**Brano da leggere:**
====================
È questa la tesi di fondo che regge l'articolo che Kahn ha preparato per il nostro giornale, in premessa al dialogo che egli con me intesserà sul tema nella sede romana dell'Ambasciata di Francia presso la Santa Sede. "La credenza - egli scrive - non deve interferire nella ricerca razionale della soluzione dei problemi studiati e, in modo simmetrico, è legittimo che i credenti rifiutino ogni pretesa da parte degli scienziati di squalificare la loro fede quando il suo oggetto non è una meta logica degli approcci scientifici". Egli, dunque, propone "una coesistenza pacifica" tra scienza e fede, lasciando alle spalle quello scontro che ha ai suoi occhi un vertice (o una sorgente) nel positivismo di Comte, negatore della "legittimità di ogni interrogazione al di là della fisica".
Un impulso ulteriore a questa discrasia radicale è riconoscibile nel neopositivismo del Novecento. Il Tractatus logico-philosophicus di Wittgenstein (1921) dichiarava come prive di senso le proposizioni della metafisica, dell'etica e dell'estetica, perché esse non sono immagine di nessun fatto del mondo. I neopositivisti del cosiddetto "Circolo di Vienna" andarono oltre e interpretarono in senso svalutativo radicale l'affermazione di Wittgenstein riguardo ai discorsi non scientifici. In realtà, per il filosofo viennese - che non era certo un agnostico - si tratta solo di un'"ineffabilità" insita in quelle proposizioni, per cui "su ciò di cui non si può parlare, si deve tacere". Anche se sopravvivono ancora ben vigorosi epigoni delle tesi del "Circolo", come Dawkins e altri difensori di uno scientismo a oltranza, ha ragione Kahn nel considerare ormai marginale e semplificatoria tale impostazione.
Come si diceva, la sua è la proposta di un reciproco e coerente rispetto tra i due campi:  la scienza si dedica ai fatti, ai dati, al "come"; la metafisica e la religione si consacrano ai valori, ai significati ultimi, al "perché", secondo specifici protocolli di ricerca. È quella che lo scienziato statunitense Stephen J. Gould, morto nel 2002, ha sistematizzato nella formula dei Non-Overlapping-Magisteria, ossia della non-sovrapponibilità dei percorsi della conoscenza filosofico-teologica e della conoscenza empirico-scientifica. Essi incarnano due livelli metodologici, epistemologici, linguistici che, appartenendo a piani differenti, non possono intersecarsi, sono tra loro incommensurabili, risultano reciprocamente intraducibili e si rivelano in tal modo non conflittuali.
====================
**Sezione dati:**
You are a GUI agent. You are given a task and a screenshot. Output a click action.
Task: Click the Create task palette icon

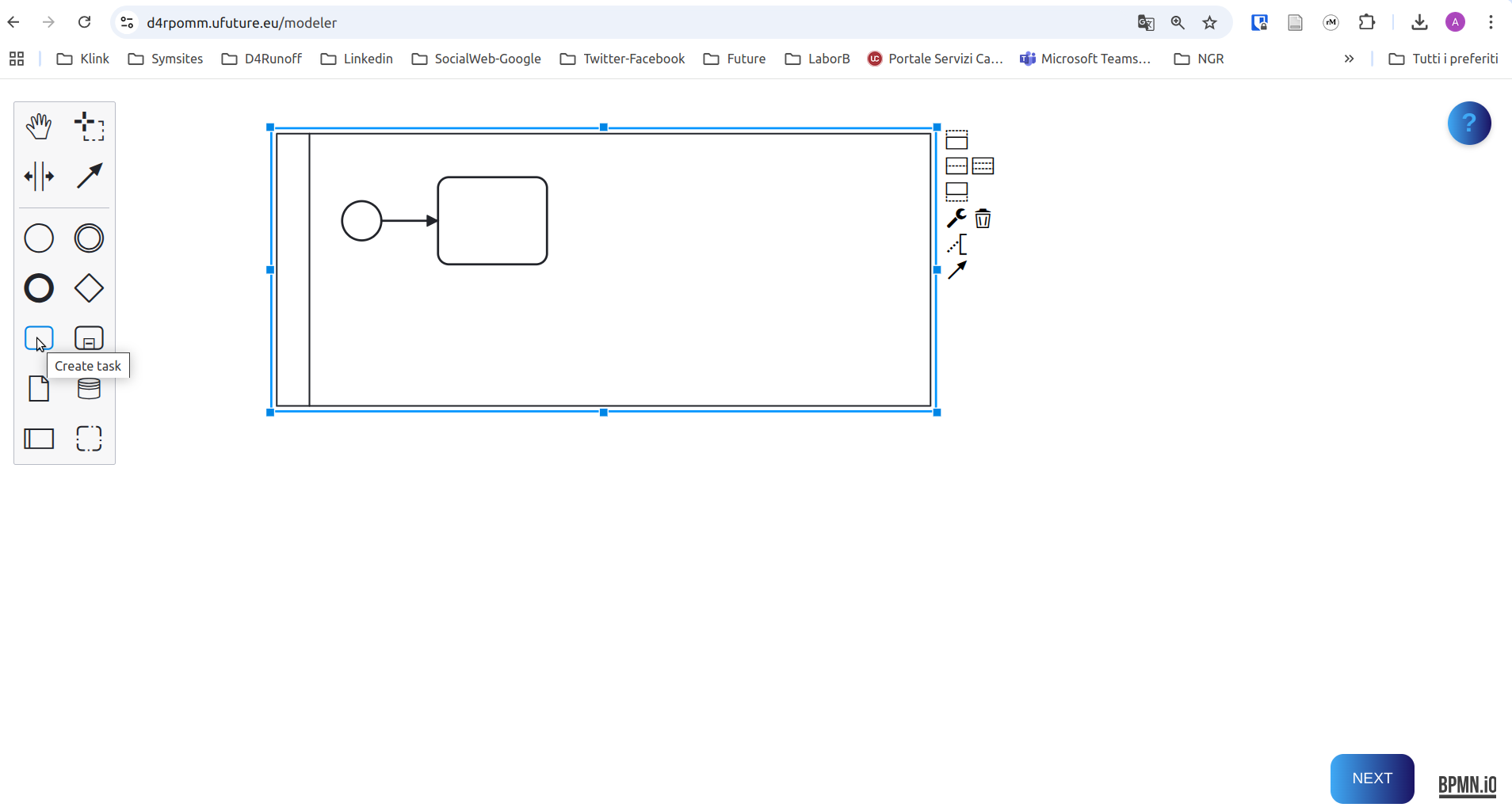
====================
**Consegne:**
- a) Trascrivi parola per parola il brano su scienza e fede da "Come si diceva, la" a "modo non conflittuali.".
- b) Prosegui il brano su scienza e fede dal punto in cui si interrompe.

**Soluzioni:**
- a)
Come si diceva, la sua è la proposta di un reciproco e coerente rispetto tra i due campi:  la scienza si dedica ai fatti, ai dati, al "come"; la metafisica e la religione si consacrano ai valori, ai significati ultimi, al "perché", secondo specifici protocolli di ricerca. È quella che lo scienziato statunitense Stephen J. Gould, morto nel 2002, ha sistematizzato nella formula dei Non-Overlapping-Magisteria, ossia della non-sovrapponibilità dei percorsi della conoscenza filosofico-teologica e della conoscenza empirico-scientifica. Essi incarnano due livelli metodologici, epistemologici, linguistici che, appartenendo a piani differenti, non possono intersecarsi, sono tra loro incommensurabili, risultano reciprocamente intraducibili e si rivelano in tal modo non conflittuali.

- b)
Riconosciuta la positività di tale impostazione, che rigetta facili concordismi sincretistici e assegna pari dignità ai diversi tracciati di analisi della realtà, bisogna però opporre una riserva che è ben evidente già a partire dalla stessa esperienza storica. Entrambe, scienza e teologia (o filosofia), hanno in comune l'oggetto della loro investigazione (l'uomo, l'essere, il cosmo) e - come ha osservato acutamente Michal Heller nel suo bel saggio Nuova fisica e nuova teologia, appena tradotto in italiano (Milano, San Paolo, 2009, pagine 200, euro 12) - "esistono alcuni tipi di asserzioni che si lasciano trasferire dal campo delle scienze sperimentali a quello filosofico e viceversa senza confondere i livelli", anzi, con esiti fecondi; si pensi al contributo che la filosofia ha offerto alla scienza riguardo alle categorie tempo e spazio.
Inoltre, continua lo studioso polacco, "la distinzione dei livelli non dovrebbe legittimare l'esclusione aprioristica della possibilità di qualsiasi sintesi". È così che ha preso vigore, accanto alla sempre valida (a livello di metodo) "teoria dei due livelli", una sussidiaria "teoria del dialogo" propugnata da Józef Tischner che fa leva sul fatto che ogni uomo è dotato di una coscienza e, quindi, ogni ricerca sulla vita umana e sul rapporto con l'universo esige una pluralità armonica di itinerari e di esiti.
Non è soddisfacente, allora, per una più compiuta risposta dissociare radicalmente i contributi scientifici da quelli filosofici e viceversa, pena una perdita della vera "concretezza" della realtà e dell'autenticità della stessa conoscenza umana che non è monodica, cioè solo razionale e formale, ma anche simbolico-affettiva (le pascaliane "ragioni del cuore").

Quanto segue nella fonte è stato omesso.